The exchange pointed out that the European equity derivatives took the worst hit with a year-on-year decrease of 23 percent in the monthly volume.
For the entire derivatives market, including European equity index derivatives and European interest rate derivatives, Eurex witnessed a total year-on-year decrease of 13 percent with a monthly volume of €1.12 billion, compared to €1.3 billion in the same month the previous year.
According to the exchange, the ongoing uncertainty in dividend pricing is a challenge in the market.
Notably, in June, the European exchange reported excellent figures almost across all sectors.
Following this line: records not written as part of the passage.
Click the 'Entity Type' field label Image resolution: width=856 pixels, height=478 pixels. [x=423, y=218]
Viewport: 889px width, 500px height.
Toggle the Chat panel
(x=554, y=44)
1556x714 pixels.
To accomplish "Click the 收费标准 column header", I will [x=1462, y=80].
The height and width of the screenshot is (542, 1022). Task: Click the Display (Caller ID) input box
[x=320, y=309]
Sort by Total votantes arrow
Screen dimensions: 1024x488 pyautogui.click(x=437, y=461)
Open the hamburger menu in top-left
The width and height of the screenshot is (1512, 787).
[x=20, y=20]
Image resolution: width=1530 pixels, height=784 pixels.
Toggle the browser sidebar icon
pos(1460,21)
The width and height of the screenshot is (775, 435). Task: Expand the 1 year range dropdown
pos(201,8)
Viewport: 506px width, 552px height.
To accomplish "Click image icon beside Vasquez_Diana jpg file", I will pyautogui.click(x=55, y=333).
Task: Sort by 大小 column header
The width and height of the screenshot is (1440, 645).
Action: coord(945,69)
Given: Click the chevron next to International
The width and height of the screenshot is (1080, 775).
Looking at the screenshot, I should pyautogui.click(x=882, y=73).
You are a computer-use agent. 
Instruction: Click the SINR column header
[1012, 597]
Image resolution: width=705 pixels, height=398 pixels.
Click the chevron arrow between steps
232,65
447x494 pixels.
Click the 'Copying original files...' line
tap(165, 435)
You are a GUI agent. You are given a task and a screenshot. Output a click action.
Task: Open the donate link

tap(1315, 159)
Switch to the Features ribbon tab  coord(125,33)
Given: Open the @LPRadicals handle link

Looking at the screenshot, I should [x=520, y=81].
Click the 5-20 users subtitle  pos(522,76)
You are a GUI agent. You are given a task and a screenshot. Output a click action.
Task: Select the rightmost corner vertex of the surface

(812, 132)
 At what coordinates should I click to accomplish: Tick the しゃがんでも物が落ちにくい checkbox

Month-on-month, the total derivatives market decreased by 41.6 percent.
OTC market remained positive overall
However, coming to the over-the-counter (OTC) clearing market, most of the reported numbers were positive for the month.
The average daily cleared volumes decreased by 13 percent in July to €99 billion, compared to the previous year’s same month’s figure of €114 billion, because of the reduced volumes in Forward Rate Agreements.
The notional outstanding volumes for the OTC market went up by 53 percent, while the interest rate swaps remained a solid performer with an increase in the average daily cleared volumes by 27 percent year-on-year.
In the repo market, Eurex’s business grew to €86.9 billion of average term-adjusted volume, growing 37 percent year-on-year.
The Eurex commodities market, however, echoed the derivatives segment and witnessed declines across all major product suite.
Meanwhile, Eurex is going to launch options on Euro-Buxl Futures (OGBX) next month, thus offering hedging and trading opportunities at the very long end of the interest rate curve.